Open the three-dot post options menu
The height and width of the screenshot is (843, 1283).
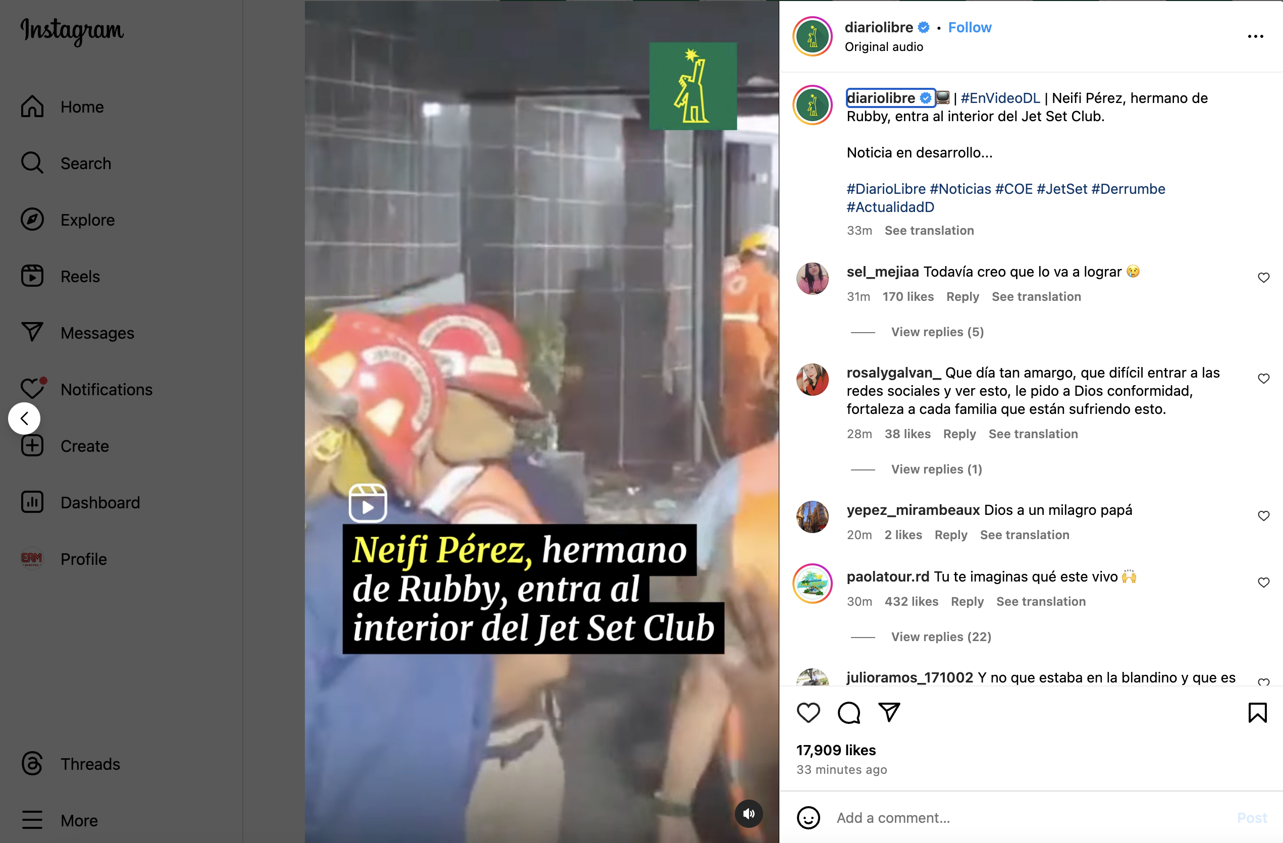1256,36
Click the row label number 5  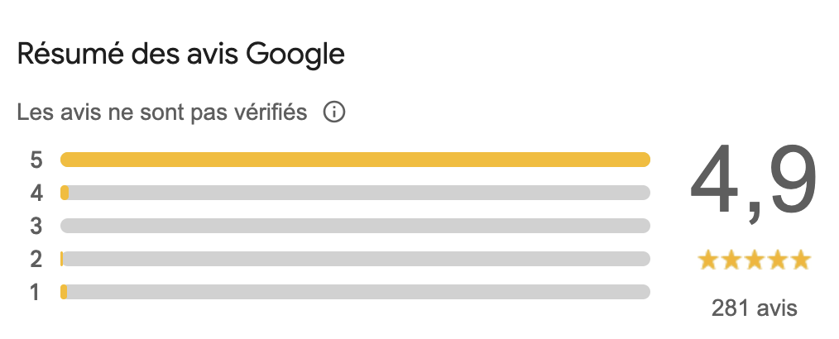(36, 160)
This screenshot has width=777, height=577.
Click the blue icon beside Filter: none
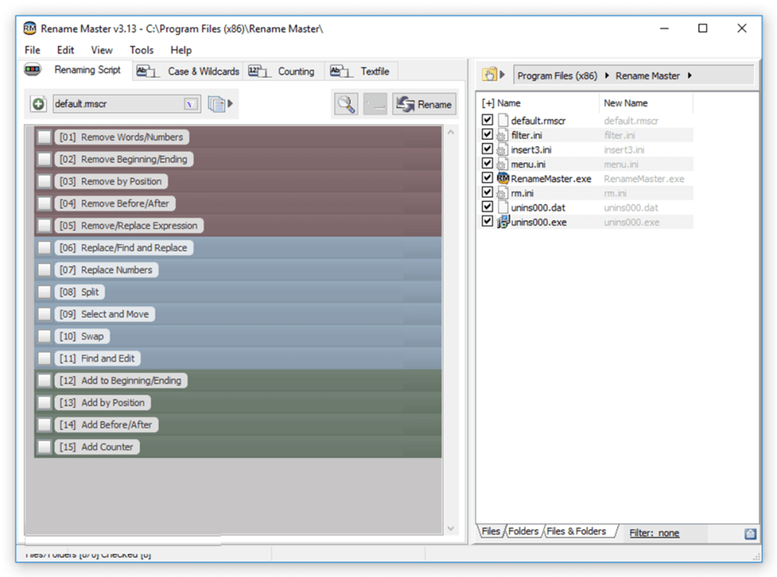click(x=750, y=533)
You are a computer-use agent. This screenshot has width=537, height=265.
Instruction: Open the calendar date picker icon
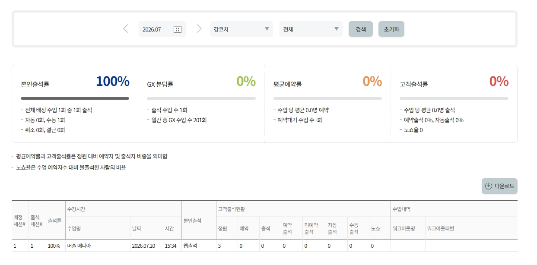(x=178, y=29)
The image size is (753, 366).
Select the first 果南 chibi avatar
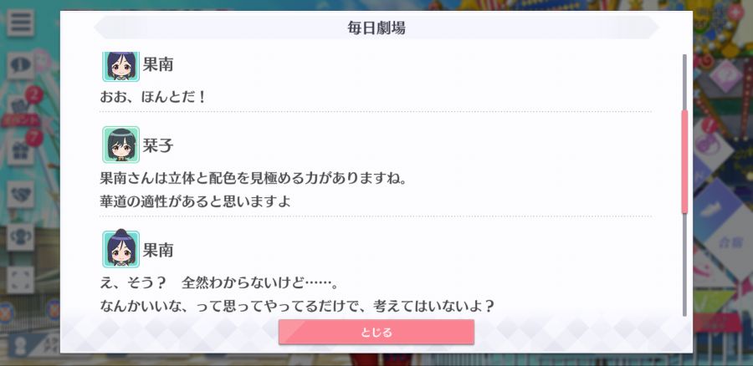[x=121, y=66]
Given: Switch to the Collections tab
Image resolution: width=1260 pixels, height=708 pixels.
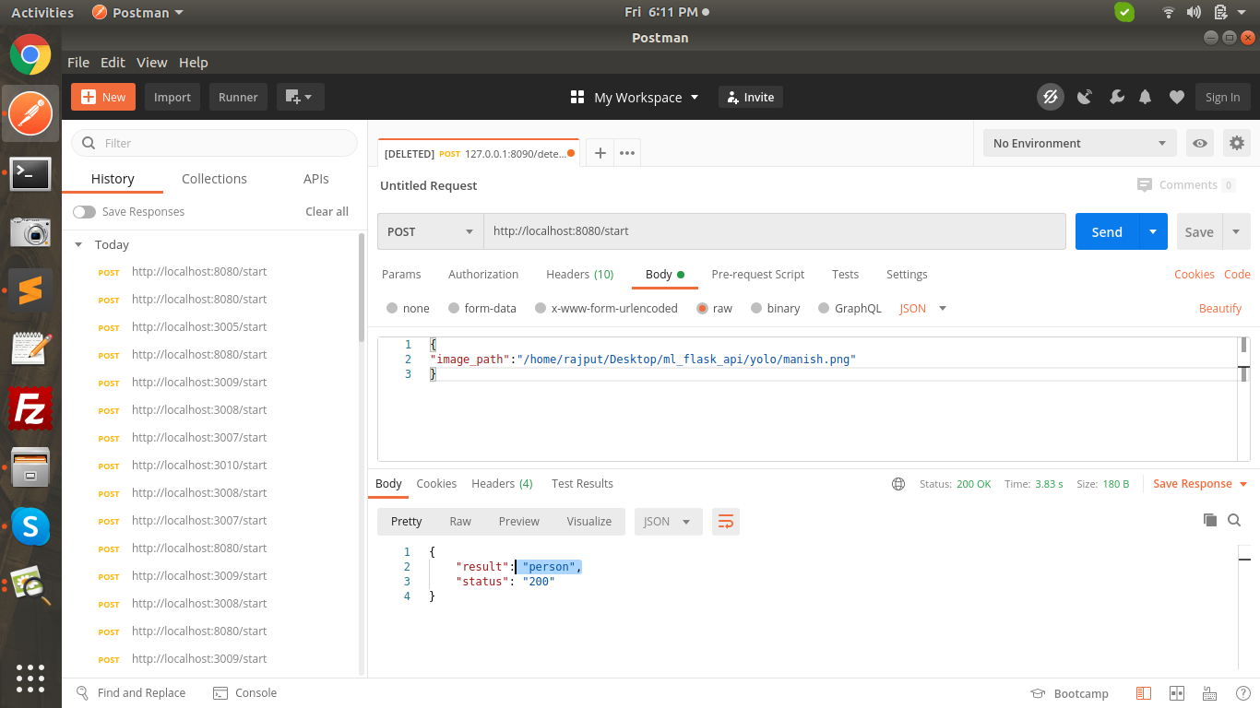Looking at the screenshot, I should click(x=214, y=178).
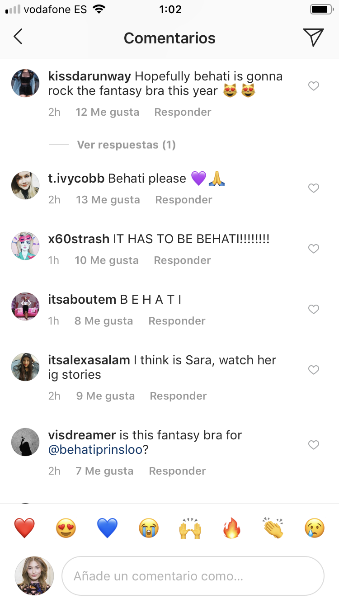The image size is (339, 603).
Task: Insert heart-eyes face emoji reaction
Action: [66, 528]
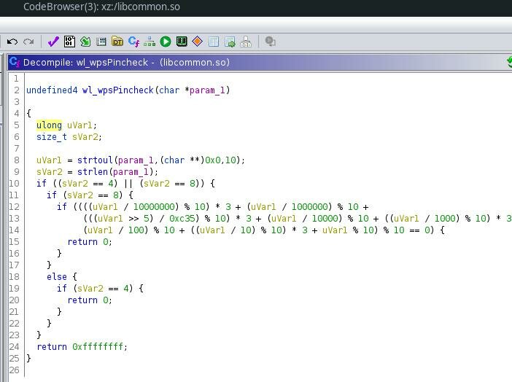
----------
Each line from the one with "The image size is (753, 366)." to the end of the material needs to be output word for word, with no picture included.

> **ANSWER BELOW**:
The image size is (753, 366).
Select the first 果南 chibi avatar
[x=121, y=66]
Given: Switch to the Collections tab
Image resolution: width=1260 pixels, height=708 pixels.
Looking at the screenshot, I should click(x=214, y=178).
The image size is (339, 603).
Task: Insert heart-eyes face emoji reaction
Action: [66, 528]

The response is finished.